I vaguely remember a test that I could perform to check if a kernel was patched so I’ll try and root it out and re-post as and when. Also, I need to perform a sweep of redundant kernels (Mint keeps all of the updates) so maybe now is a good time to install the latest (working) kernel too?

Thanks again from a (so far) non-panicking Rich… :wink:

EDIT: If I have this right - is a vulnerability exploited by a rogue script on a webpage? If so, would using an up-to-date browser (Firefox, in my case) and enabling UFW (I have) prevent any such script from deploying? Or am I way off beam here?

Thanks Keith - very useful link but need to read it through a few times I think! (See my reply to Mark)

Rich

You’re right and wrong at the same time … most exploits would require local access, and YES some could theoretically be leveraged via a rogue website.
(and NO, UFW or an up-to-date web browser on their own would not stop a remote exploit via a website, because you’d likely give permission for it to run)

An up-to-date browser is certainly ONE of the mitigations (or put better ‘an integral PART of a mitigation strategy’) but it is NOT a fix (or protection) in it’s own right.

Current mitigations seem to revolve around making the clock too course grained to allow for the very precise timings required by an exploit … but new ways to work around these mitigations continue to be discovered, so new road-blocks (mitigations) put in their way … as I said, there is NO fix for this in software, only hardware. Until the hardware is fixed it’ll be a continuously running battle.

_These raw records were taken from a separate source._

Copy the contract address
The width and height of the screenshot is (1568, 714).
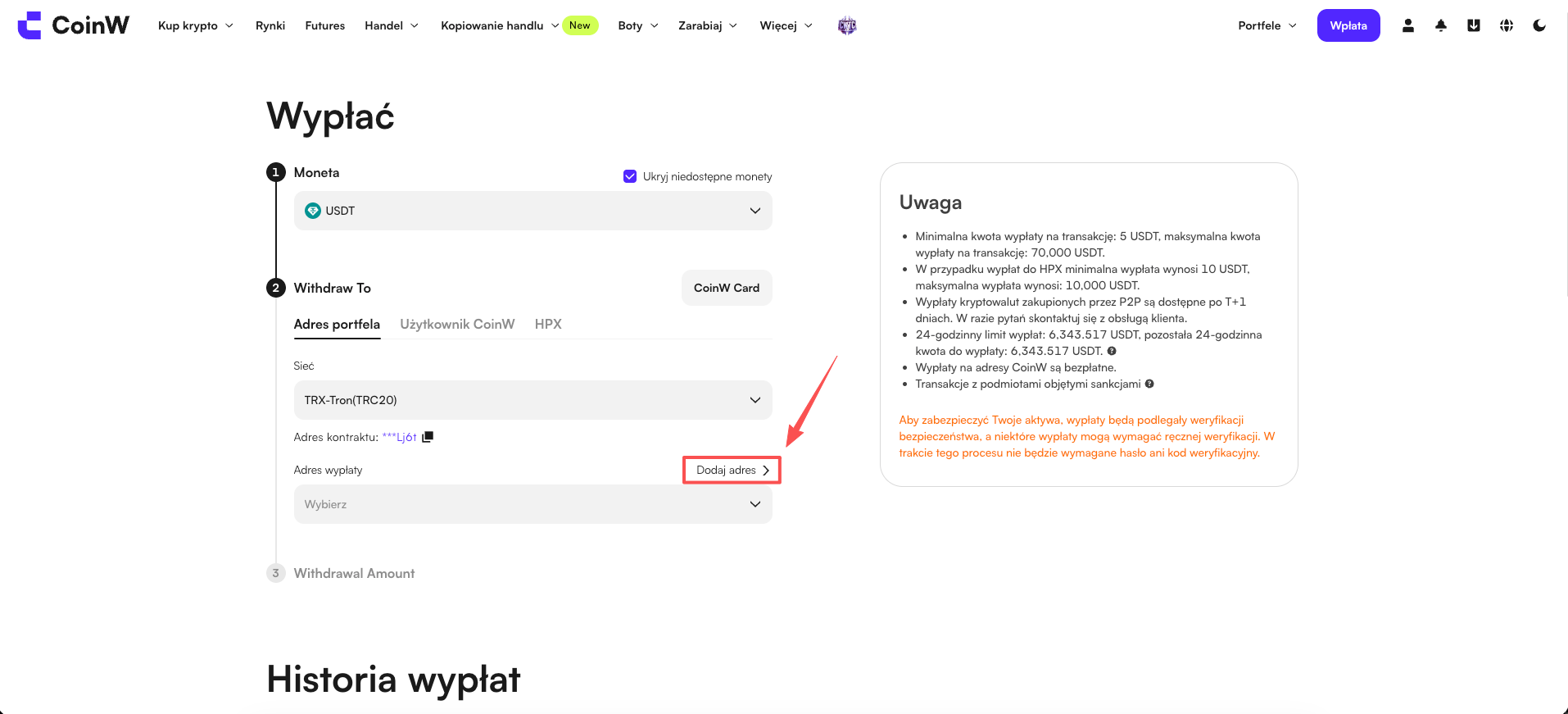427,437
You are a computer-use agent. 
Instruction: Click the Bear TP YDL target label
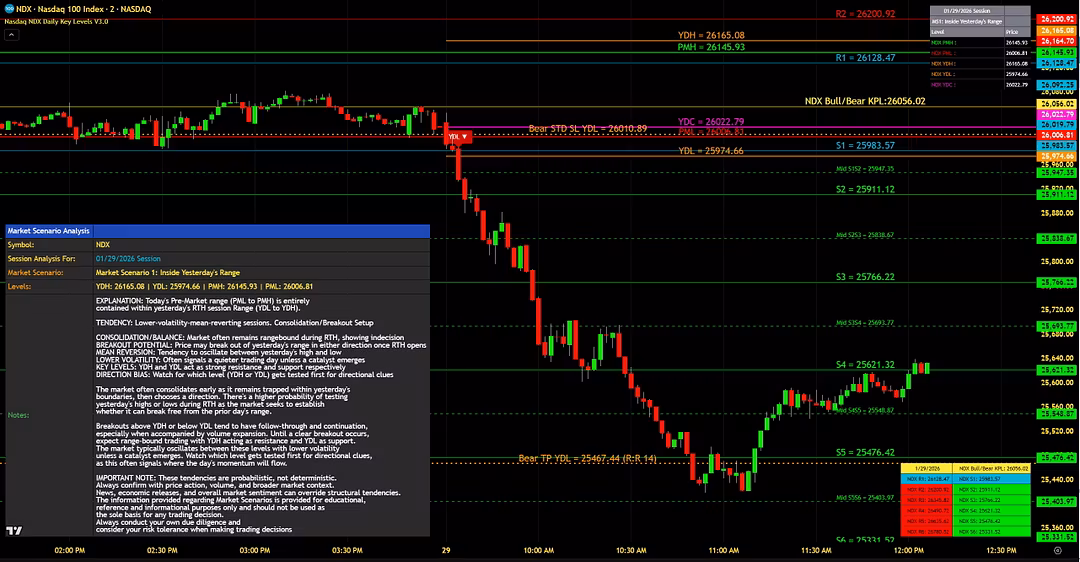[587, 458]
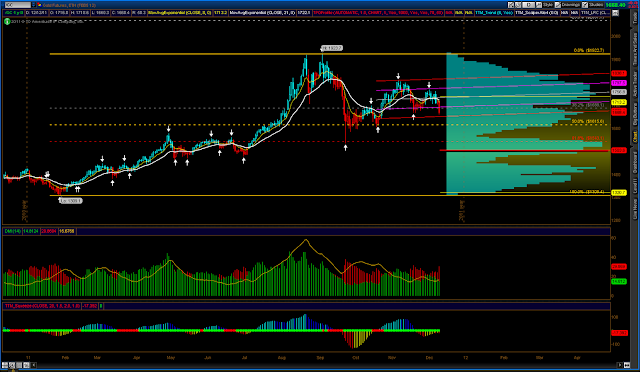Click the colored symbol link icon
640x372 pixels.
click(40, 5)
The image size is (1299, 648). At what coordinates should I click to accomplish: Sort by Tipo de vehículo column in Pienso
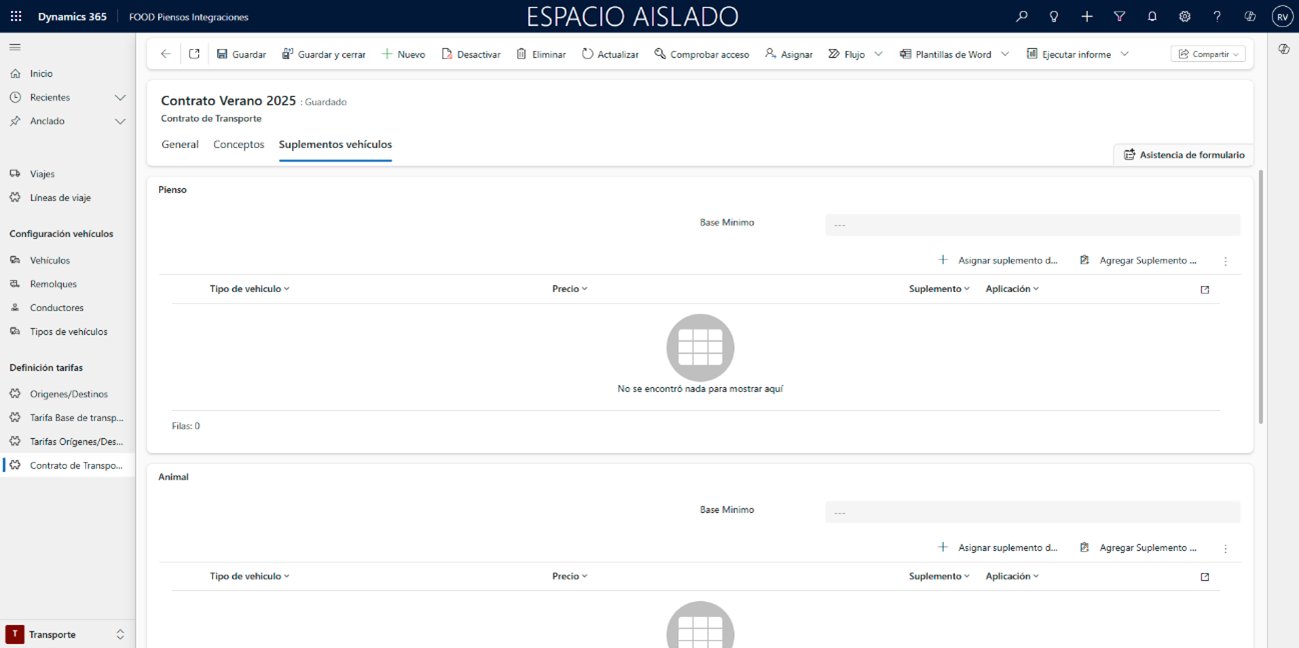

All you can do is stay on top of updates … but you should be doing that anyway right :wink:

Thanks Mark for that clear explanation.

I do apply regular updates but only up to level 3 lately. I stopped the automatic installation of kernels due to a spate of ‘kernel panics’ I was getting. For some reason, updating the kernel was upsetting my bootloader and I couldn’t boot into any of them for a while resulting in a re-install back to Mint 18.1. I did install the present kernel - 4.4.0-116-generic - as it was patched at the time but do accept that other patches are needed as time goes by.

I’ll try to update to the latest workable kernel but may be back regarding the ‘panics’!!